Der deutsche Schicksalstag: 9.November

Gedenkveranstaltung in der jüdischen Gemeinde Berlin/ Galinski fordert: Einwanderungsstopp für Sowjetjuden nach Deutschland aufheben  ■ Von Anita Kugler

Berlin (taz) — So überfüllt war der große Saal im Jüdischen Gemeindehaus Berlin noch nie. Weit über 1.000 Menschen drängten in den Saal, lagerten auf dem Fußboden, reihten sich an den Wänden entlang. Sie alle waren am vergangenen Dienstag gekommen, um zu hören was neun prominente Gäste über „1918 - 1923 - 1938 - 1989“ zu sagen haben. „Der Streit um den 9. November in der deutschen Geschichte“ hieß die Veranstaltung.

────────

> _AUFGABENSTELLUNG_:
1. Schreibe den Text über den 9. November beginnend bei „Berlin (taz) —“ und endend bei „hieß die Veranstaltung.“ ab und benenne dabei „Veranstaltung“ in „Diskussionsrunde“ um.
2. Welchen Titel trug die Veranstaltung laut dem Text über den 9. November?
Die anschließenden Zeilen sind eigenständiges Material und gehören nicht zum Text über den 9. November.

> _DATENTEIL_:
────────

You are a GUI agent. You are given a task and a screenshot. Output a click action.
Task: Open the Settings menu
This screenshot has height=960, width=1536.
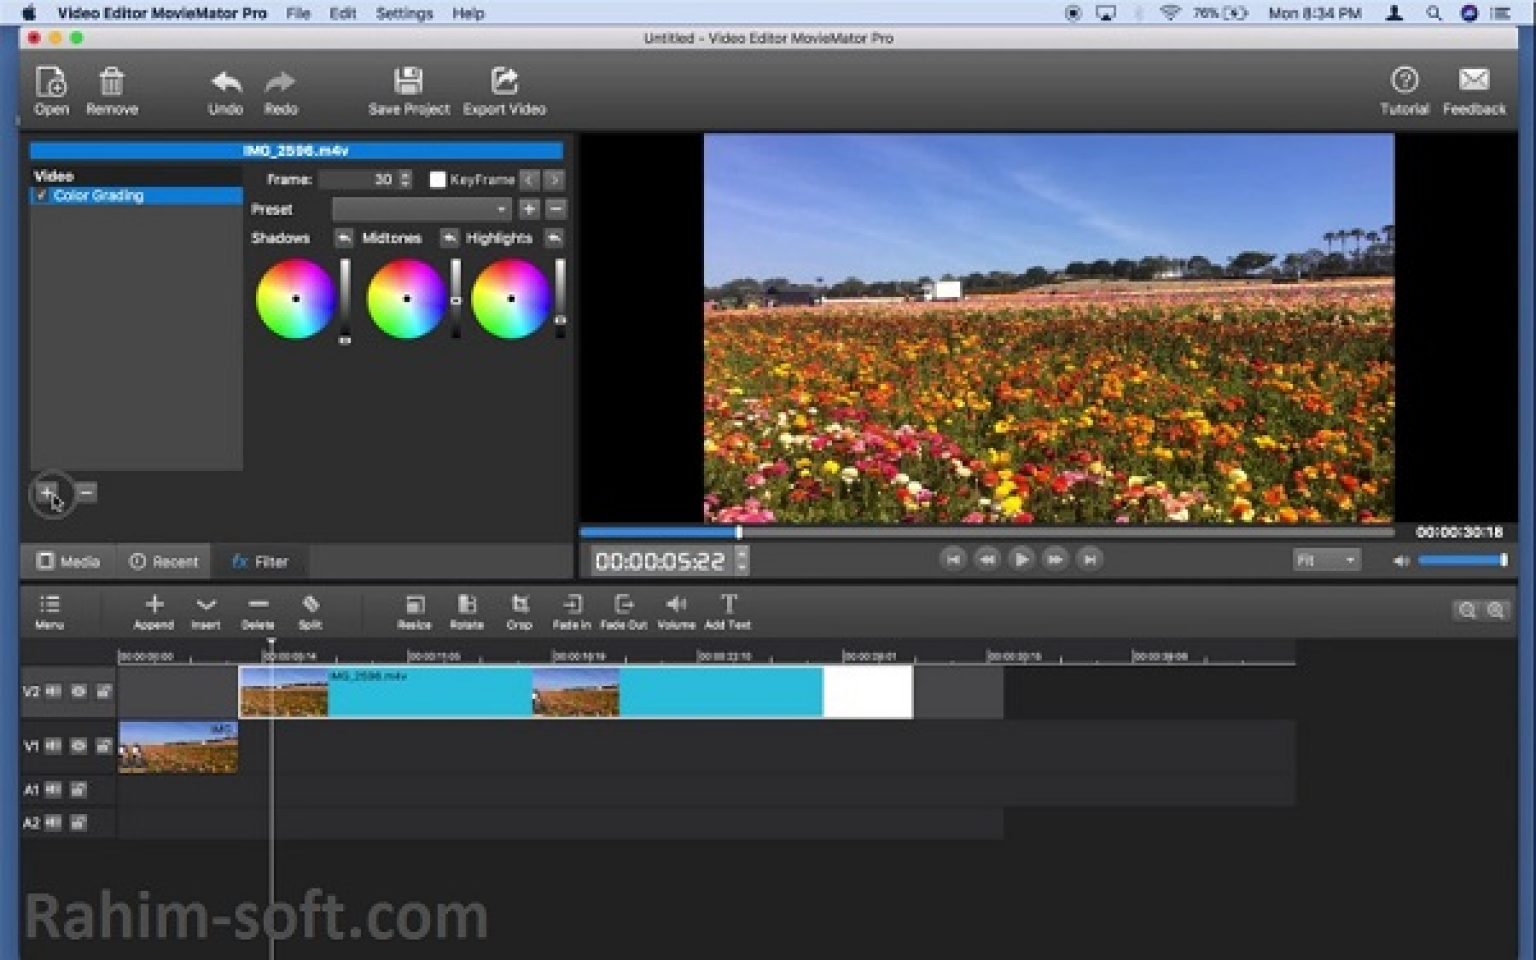403,13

────────

> _LÖSUNGEN_:
1.
Berlin (taz) — So überfüllt war der große Saal im Jüdischen Gemeindehaus Berlin noch nie. Weit über 1.000 Menschen drängten in den Saal, lagerten auf dem Fußboden, reihten sich an den Wänden entlang. Sie alle waren am vergangenen Dienstag gekommen, um zu hören was neun prominente Gäste über „1918 - 1923 - 1938 - 1989“ zu sagen haben. „Der Streit um den 9. November in der deutschen Geschichte“ hieß die Diskussionsrunde.

2. „Der Streit um den 9. November in der deutschen Geschichte“